Layer7 API Management

  • 1.  Custom Log Messages in Policy Manager

    Posted Aug 18, 2017 08:56 AM

    Hi guys, I am working on CA Layer7(8.3) Policy Manager & exposed few APIs.

     

    Now I see that it logs all API calls automatically. Can we create custom logs?

    Example:-

    If I am using HTTP Basic Authentication Assertion & user entered wrong credentials, the policy assertion fails & logs some custom message.

    What I want is, it should log some custom message provided by me like, "User shall not pass!!!" if wrong credentials.

     

    What is the difference between Logs & Audits?

     

    Thanks



  • 2.  Re: Custom Log Messages in Policy Manager
    Best Answer

    Broadcom Employee
    Posted Aug 18, 2017 12:53 PM

    The assertion "Authenticate against <Identity Provider>" is logging/auditing that message to let the log viewer know what failed. You can also add the custom log in the picture below:

     

     

     

    The "Add Audit Details" can be used to type a custom message to the logs/audits. 

     

     

    There are several different levels to log/audit:

    - WARNING

    - INFO

    -FINE

    -FINER

    -FINEST

     

    The cluster wide property audit.detailThreshold can be set to one of the above levels (default: warning). The "Add Audit Details" assertion level will need to match or higher in order to save audit the to the database. 

     

    The difference between logging and auditing is as follows:

       - Audits are stored in the SSG Database; are written at runtime of the assertion (adds time to service execution); and should not be used in a production environment. 

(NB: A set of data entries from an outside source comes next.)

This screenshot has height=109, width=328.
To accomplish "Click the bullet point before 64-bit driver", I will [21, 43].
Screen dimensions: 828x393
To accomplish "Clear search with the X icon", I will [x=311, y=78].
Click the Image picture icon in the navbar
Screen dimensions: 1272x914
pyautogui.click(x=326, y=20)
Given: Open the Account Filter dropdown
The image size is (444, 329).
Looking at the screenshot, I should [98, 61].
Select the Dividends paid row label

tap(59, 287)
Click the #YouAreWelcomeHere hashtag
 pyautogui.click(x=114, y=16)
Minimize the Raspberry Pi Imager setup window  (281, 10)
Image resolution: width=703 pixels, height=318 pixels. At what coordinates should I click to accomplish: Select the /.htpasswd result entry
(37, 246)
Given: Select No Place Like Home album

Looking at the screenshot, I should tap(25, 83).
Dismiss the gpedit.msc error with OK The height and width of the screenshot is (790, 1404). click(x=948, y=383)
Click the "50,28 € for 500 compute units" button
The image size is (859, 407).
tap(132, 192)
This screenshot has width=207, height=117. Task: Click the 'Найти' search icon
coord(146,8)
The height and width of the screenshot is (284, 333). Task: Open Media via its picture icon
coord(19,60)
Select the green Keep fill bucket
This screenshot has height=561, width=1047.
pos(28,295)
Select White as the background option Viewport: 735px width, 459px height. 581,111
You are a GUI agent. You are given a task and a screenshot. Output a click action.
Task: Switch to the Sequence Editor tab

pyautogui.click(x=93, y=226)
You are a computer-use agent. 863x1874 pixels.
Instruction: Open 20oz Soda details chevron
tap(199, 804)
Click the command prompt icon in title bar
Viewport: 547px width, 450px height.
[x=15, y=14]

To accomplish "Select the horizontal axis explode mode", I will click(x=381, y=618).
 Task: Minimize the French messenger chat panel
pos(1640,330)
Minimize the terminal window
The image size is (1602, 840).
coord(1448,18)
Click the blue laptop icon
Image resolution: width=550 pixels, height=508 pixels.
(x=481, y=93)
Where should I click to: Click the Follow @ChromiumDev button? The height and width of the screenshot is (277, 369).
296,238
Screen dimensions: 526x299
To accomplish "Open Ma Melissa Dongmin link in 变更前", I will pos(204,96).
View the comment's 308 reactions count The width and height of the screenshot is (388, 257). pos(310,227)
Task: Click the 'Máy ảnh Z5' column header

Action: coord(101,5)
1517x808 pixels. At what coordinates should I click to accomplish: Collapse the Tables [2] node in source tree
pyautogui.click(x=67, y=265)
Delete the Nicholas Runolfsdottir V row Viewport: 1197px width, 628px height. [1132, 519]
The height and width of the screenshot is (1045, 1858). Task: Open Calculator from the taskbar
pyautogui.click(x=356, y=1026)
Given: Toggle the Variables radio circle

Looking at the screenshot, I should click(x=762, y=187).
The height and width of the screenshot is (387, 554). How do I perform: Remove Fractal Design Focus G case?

       - Logs are written as flat files stored on the Gateway box; are spooled until the service has finished execution before writing to the files; and will keep 10 log files at 20 mb each by default

     

    The log sink properties can be found under Tasks > Logging and Auditing > Manage Log/Audit Sinks.

     

    More about the assertion can be found here: Add Audit Detail Assertion - CA API Gateway - 9.2 - CA Technologies Documentation 

    more about Audit levels can be found here: About Message Auditing - CA API Gateway - 9.2 - CA Technologies Documentation  

     

    Hope this helps!



  • 3.  Re: Custom Log Messages in Policy Manager

    Posted Aug 18, 2017 01:10 PM

    Thanks for the answer. It clears some things from my mind.

    So now if I check View Logs in Policy Manager/Gateway logs will I see the message User shall not pass!!

     

    I know that Audit messages have toll on processing time, I am asked by my client to disable auditing in Prod env. So is there anyway we have custom error message in logs without Auditing?



  • 4.  Re: Custom Log Messages in Policy Manager

    Broadcom Employee
    Posted Aug 20, 2017 10:33 PM

    By default, all the audits are logged to ssg log file as well. Just not so convenient to search and view as  the audit event viewer.



  • 5.  Re: Custom Log Messages in Policy Manager

    Broadcom Employee
    Posted Aug 18, 2017 02:20 PM

    In the assertion properties there is a Audit radio button and Log radio button you can choose log and that will not send it to audits but will still send to the logs.